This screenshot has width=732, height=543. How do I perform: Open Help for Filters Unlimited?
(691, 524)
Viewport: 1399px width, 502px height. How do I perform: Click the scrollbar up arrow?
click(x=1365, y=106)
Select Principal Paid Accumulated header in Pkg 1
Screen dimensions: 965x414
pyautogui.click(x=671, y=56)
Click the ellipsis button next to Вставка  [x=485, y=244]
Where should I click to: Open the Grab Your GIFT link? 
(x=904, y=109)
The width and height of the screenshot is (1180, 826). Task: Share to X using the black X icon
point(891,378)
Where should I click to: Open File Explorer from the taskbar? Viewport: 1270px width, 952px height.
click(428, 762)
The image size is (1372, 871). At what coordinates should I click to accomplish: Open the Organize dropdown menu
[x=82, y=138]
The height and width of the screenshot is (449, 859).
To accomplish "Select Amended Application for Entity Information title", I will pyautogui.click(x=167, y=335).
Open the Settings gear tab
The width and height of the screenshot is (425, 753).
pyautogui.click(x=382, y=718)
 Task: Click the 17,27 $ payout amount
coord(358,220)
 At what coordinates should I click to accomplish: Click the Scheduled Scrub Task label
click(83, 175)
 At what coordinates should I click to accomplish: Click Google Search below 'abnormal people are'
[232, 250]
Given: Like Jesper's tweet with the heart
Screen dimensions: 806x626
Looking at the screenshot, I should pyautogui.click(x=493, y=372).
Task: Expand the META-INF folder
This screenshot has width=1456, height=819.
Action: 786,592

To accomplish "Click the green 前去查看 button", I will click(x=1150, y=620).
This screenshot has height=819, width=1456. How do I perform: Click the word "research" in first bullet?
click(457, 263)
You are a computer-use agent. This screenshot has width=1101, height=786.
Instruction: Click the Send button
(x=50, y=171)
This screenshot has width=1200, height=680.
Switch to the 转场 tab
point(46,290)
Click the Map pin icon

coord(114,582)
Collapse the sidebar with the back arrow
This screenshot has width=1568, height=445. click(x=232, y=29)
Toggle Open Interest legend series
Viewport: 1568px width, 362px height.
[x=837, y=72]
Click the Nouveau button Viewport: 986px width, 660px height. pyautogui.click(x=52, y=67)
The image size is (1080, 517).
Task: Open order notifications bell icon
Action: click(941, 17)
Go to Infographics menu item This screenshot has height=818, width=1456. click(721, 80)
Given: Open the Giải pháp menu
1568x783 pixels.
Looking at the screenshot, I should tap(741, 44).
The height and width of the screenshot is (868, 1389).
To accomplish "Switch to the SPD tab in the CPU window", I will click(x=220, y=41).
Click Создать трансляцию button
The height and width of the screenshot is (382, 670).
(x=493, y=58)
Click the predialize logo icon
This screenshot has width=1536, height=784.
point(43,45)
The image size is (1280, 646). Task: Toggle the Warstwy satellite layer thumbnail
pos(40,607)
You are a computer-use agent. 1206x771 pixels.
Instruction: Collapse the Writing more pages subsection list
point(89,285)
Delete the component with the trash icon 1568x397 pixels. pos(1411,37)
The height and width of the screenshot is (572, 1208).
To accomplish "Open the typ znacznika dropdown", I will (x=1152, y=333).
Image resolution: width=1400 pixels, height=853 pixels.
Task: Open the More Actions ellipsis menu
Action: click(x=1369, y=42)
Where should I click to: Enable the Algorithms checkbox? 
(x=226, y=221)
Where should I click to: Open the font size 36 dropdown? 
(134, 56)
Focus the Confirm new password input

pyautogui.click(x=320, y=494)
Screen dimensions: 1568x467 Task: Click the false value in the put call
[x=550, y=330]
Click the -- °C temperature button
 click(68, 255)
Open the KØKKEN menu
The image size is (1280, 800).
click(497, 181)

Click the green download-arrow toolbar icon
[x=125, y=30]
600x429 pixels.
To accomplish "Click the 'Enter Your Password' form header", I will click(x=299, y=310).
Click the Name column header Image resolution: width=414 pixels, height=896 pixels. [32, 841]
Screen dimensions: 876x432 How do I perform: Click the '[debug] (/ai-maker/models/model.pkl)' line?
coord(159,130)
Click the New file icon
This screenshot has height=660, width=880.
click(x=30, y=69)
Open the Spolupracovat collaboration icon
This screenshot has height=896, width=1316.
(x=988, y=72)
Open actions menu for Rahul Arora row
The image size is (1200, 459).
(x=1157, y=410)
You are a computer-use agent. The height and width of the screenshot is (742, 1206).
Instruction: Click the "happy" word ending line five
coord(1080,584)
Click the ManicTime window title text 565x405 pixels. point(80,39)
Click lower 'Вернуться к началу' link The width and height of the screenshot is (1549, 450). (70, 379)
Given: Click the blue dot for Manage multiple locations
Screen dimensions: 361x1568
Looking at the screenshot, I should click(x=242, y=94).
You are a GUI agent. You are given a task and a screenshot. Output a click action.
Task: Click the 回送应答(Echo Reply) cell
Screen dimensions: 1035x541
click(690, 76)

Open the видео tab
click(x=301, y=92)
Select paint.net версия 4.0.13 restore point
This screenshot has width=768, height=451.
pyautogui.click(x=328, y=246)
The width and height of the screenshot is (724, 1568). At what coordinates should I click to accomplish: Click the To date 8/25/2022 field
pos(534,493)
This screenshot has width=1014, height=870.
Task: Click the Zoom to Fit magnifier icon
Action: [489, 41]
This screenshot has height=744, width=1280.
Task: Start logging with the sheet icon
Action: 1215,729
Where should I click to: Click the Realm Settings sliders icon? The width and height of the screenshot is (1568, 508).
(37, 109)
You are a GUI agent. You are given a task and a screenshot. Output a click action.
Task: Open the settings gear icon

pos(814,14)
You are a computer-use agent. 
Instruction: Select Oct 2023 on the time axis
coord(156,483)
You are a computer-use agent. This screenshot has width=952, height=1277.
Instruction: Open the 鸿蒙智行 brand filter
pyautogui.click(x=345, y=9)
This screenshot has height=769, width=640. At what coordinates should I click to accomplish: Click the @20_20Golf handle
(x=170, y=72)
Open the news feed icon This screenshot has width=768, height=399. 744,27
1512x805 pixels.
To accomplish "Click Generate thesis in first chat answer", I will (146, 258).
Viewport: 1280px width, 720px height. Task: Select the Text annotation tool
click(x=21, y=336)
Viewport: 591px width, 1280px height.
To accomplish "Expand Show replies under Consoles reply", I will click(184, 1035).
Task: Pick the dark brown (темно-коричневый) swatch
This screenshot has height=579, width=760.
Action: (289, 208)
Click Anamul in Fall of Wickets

━━━

# EXERCISE DIRECTIONS
Could you copy every line of the data above without changing anything?

# RESULT FOR THIS EXERCISE
This screenshot has width=732, height=543. How do I perform: Open Help for Filters Unlimited?
(691, 524)
Viewport: 1399px width, 502px height. How do I perform: Click the scrollbar up arrow?
click(x=1365, y=106)
Select Principal Paid Accumulated header in Pkg 1
Screen dimensions: 965x414
pyautogui.click(x=671, y=56)
Click the ellipsis button next to Вставка  [x=485, y=244]
Where should I click to: Open the Grab Your GIFT link? 
(x=904, y=109)
The width and height of the screenshot is (1180, 826). Task: Share to X using the black X icon
point(891,378)
Where should I click to: Open File Explorer from the taskbar? Viewport: 1270px width, 952px height.
click(428, 762)
The image size is (1372, 871). At what coordinates should I click to accomplish: Open the Organize dropdown menu
[x=82, y=138]
The height and width of the screenshot is (449, 859).
To accomplish "Select Amended Application for Entity Information title", I will pyautogui.click(x=167, y=335).
Open the Settings gear tab
The width and height of the screenshot is (425, 753).
pyautogui.click(x=382, y=718)
 Task: Click the 17,27 $ payout amount
coord(358,220)
 At what coordinates should I click to accomplish: Click the Scheduled Scrub Task label
click(83, 175)
 At what coordinates should I click to accomplish: Click Google Search below 'abnormal people are'
[232, 250]
Given: Like Jesper's tweet with the heart
Screen dimensions: 806x626
Looking at the screenshot, I should pyautogui.click(x=493, y=372).
Task: Expand the META-INF folder
This screenshot has width=1456, height=819.
Action: 786,592

To accomplish "Click the green 前去查看 button", I will click(x=1150, y=620).
This screenshot has height=819, width=1456. How do I perform: Click the word "research" in first bullet?
click(457, 263)
You are a computer-use agent. This screenshot has width=1101, height=786.
Instruction: Click the Send button
(x=50, y=171)
This screenshot has width=1200, height=680.
Switch to the 转场 tab
point(46,290)
Click the Map pin icon

coord(114,582)
Collapse the sidebar with the back arrow
This screenshot has width=1568, height=445. click(x=232, y=29)
Toggle Open Interest legend series
Viewport: 1568px width, 362px height.
[x=837, y=72]
Click the Nouveau button Viewport: 986px width, 660px height. pyautogui.click(x=52, y=67)
The image size is (1080, 517).
Task: Open order notifications bell icon
Action: click(941, 17)
Go to Infographics menu item This screenshot has height=818, width=1456. click(721, 80)
Given: Open the Giải pháp menu
1568x783 pixels.
Looking at the screenshot, I should tap(741, 44).
The height and width of the screenshot is (868, 1389).
To accomplish "Switch to the SPD tab in the CPU window", I will click(x=220, y=41).
Click Создать трансляцию button
The height and width of the screenshot is (382, 670).
(x=493, y=58)
Click the predialize logo icon
This screenshot has width=1536, height=784.
point(43,45)
The image size is (1280, 646). Task: Toggle the Warstwy satellite layer thumbnail
pos(40,607)
You are a computer-use agent. 1206x771 pixels.
Instruction: Collapse the Writing more pages subsection list
point(89,285)
Delete the component with the trash icon 1568x397 pixels. pos(1411,37)
The height and width of the screenshot is (572, 1208).
To accomplish "Open the typ znacznika dropdown", I will (x=1152, y=333).
Image resolution: width=1400 pixels, height=853 pixels.
Task: Open the More Actions ellipsis menu
Action: click(x=1369, y=42)
Where should I click to: Enable the Algorithms checkbox? 
(x=226, y=221)
Where should I click to: Open the font size 36 dropdown? 
(134, 56)
Focus the Confirm new password input

pyautogui.click(x=320, y=494)
Screen dimensions: 1568x467 Task: Click the false value in the put call
[x=550, y=330]
Click the -- °C temperature button
 click(68, 255)
Open the KØKKEN menu
The image size is (1280, 800).
click(497, 181)

Click the green download-arrow toolbar icon
[x=125, y=30]
600x429 pixels.
To accomplish "Click the 'Enter Your Password' form header", I will click(x=299, y=310).
Click the Name column header Image resolution: width=414 pixels, height=896 pixels. [32, 841]
Screen dimensions: 876x432 How do I perform: Click the '[debug] (/ai-maker/models/model.pkl)' line?
coord(159,130)
Click the New file icon
This screenshot has height=660, width=880.
click(x=30, y=69)
Open the Spolupracovat collaboration icon
This screenshot has height=896, width=1316.
(x=988, y=72)
Open actions menu for Rahul Arora row
The image size is (1200, 459).
(x=1157, y=410)
You are a computer-use agent. The height and width of the screenshot is (742, 1206).
Instruction: Click the "happy" word ending line five
coord(1080,584)
Click the ManicTime window title text 565x405 pixels. point(80,39)
Click lower 'Вернуться к началу' link The width and height of the screenshot is (1549, 450). (70, 379)
Given: Click the blue dot for Manage multiple locations
Screen dimensions: 361x1568
Looking at the screenshot, I should click(x=242, y=94).
You are a GUI agent. You are given a task and a screenshot. Output a click action.
Task: Click the 回送应答(Echo Reply) cell
Screen dimensions: 1035x541
click(690, 76)

Open the видео tab
click(x=301, y=92)
Select paint.net версия 4.0.13 restore point
This screenshot has width=768, height=451.
pyautogui.click(x=328, y=246)
The width and height of the screenshot is (724, 1568). At what coordinates should I click to accomplish: Click the To date 8/25/2022 field
pos(534,493)
This screenshot has width=1014, height=870.
Task: Click the Zoom to Fit magnifier icon
Action: [489, 41]
This screenshot has height=744, width=1280.
Task: Start logging with the sheet icon
Action: 1215,729
Where should I click to: Click the Realm Settings sliders icon? The width and height of the screenshot is (1568, 508).
(37, 109)
You are a GUI agent. You are given a task and a screenshot. Output a click action.
Task: Open the settings gear icon

pos(814,14)
You are a computer-use agent. 
Instruction: Select Oct 2023 on the time axis
coord(156,483)
You are a computer-use agent. This screenshot has width=952, height=1277.
Instruction: Open the 鸿蒙智行 brand filter
pyautogui.click(x=345, y=9)
This screenshot has height=769, width=640. At what coordinates should I click to accomplish: Click the @20_20Golf handle
(x=170, y=72)
Open the news feed icon This screenshot has width=768, height=399. 744,27
1512x805 pixels.
To accomplish "Click Generate thesis in first chat answer", I will (146, 258).
Viewport: 1280px width, 720px height. Task: Select the Text annotation tool
click(x=21, y=336)
Viewport: 591px width, 1280px height.
To accomplish "Expand Show replies under Consoles reply", I will click(184, 1035).
Task: Pick the dark brown (темно-коричневый) swatch
This screenshot has height=579, width=760.
Action: (289, 208)
Click Anamul in Fall of Wickets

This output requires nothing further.